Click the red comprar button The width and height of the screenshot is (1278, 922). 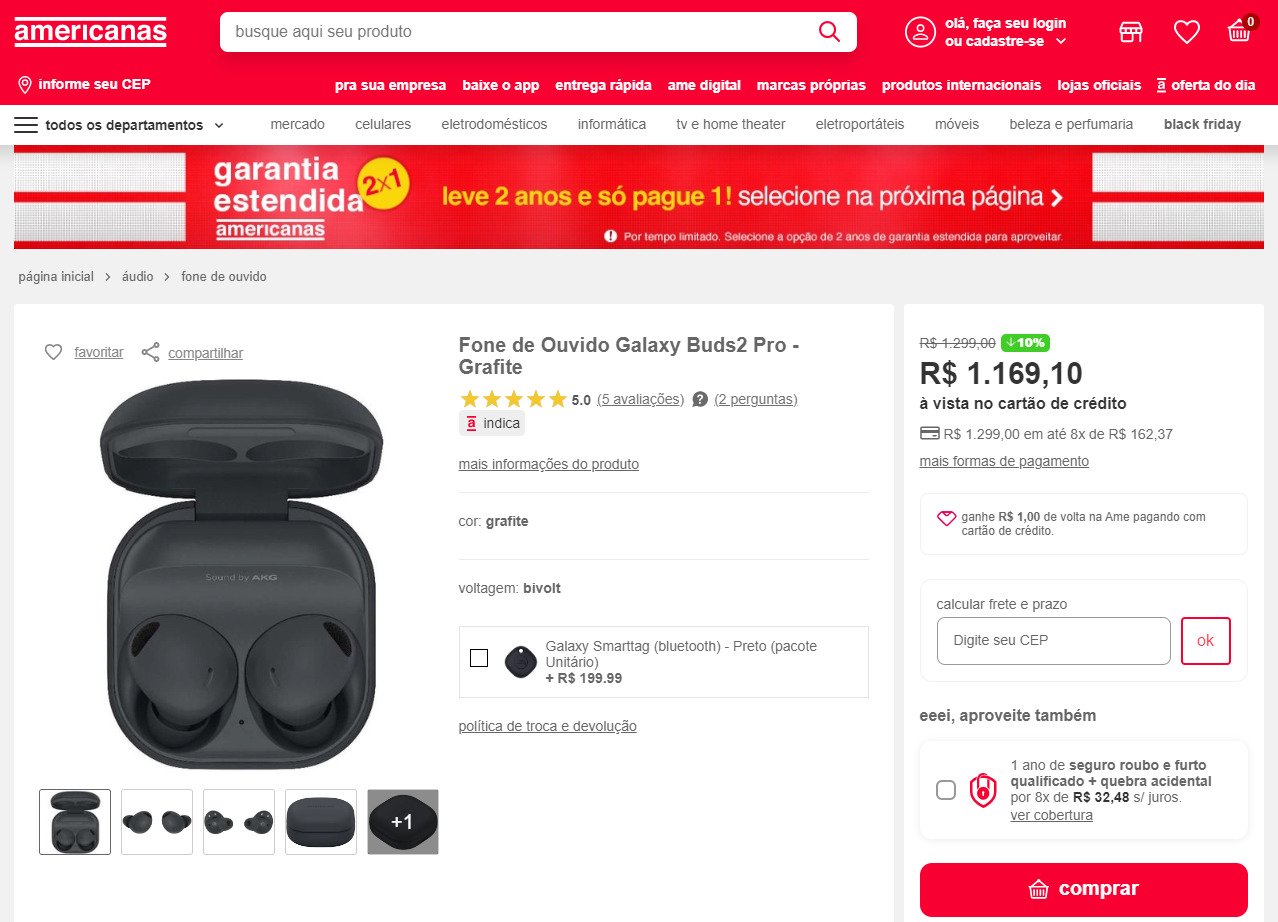[x=1084, y=889]
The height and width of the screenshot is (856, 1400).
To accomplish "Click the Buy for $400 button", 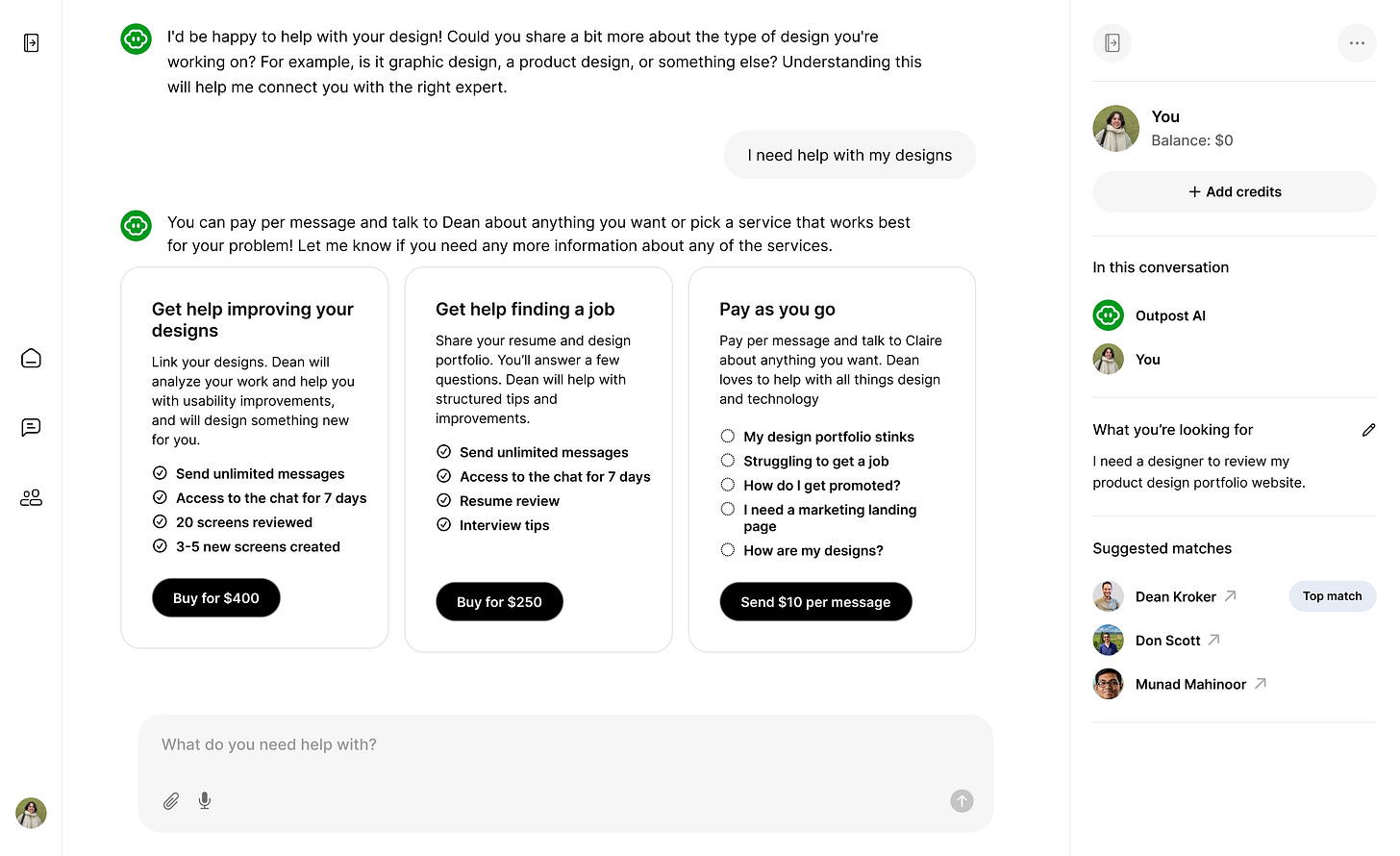I will [216, 598].
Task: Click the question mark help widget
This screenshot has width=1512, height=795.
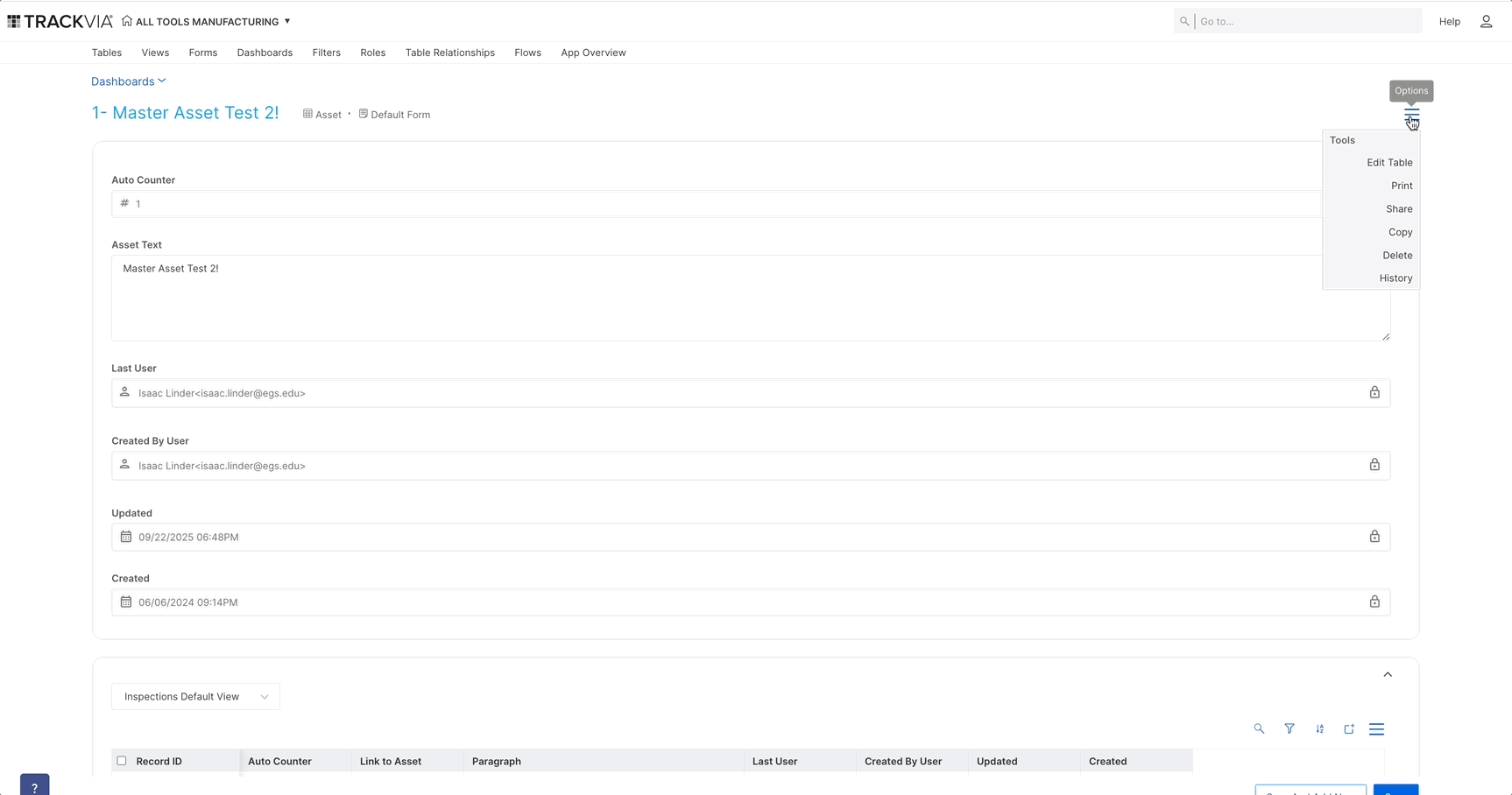Action: tap(35, 786)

* **ACTIVITY**
Set down exactly the lines between the one with "Task: Click the question mark help widget" and the last line of the material above, both included, but none of the pictures.

* **SOLUTION BELOW**
Task: Click the question mark help widget
This screenshot has width=1512, height=795.
Action: tap(35, 786)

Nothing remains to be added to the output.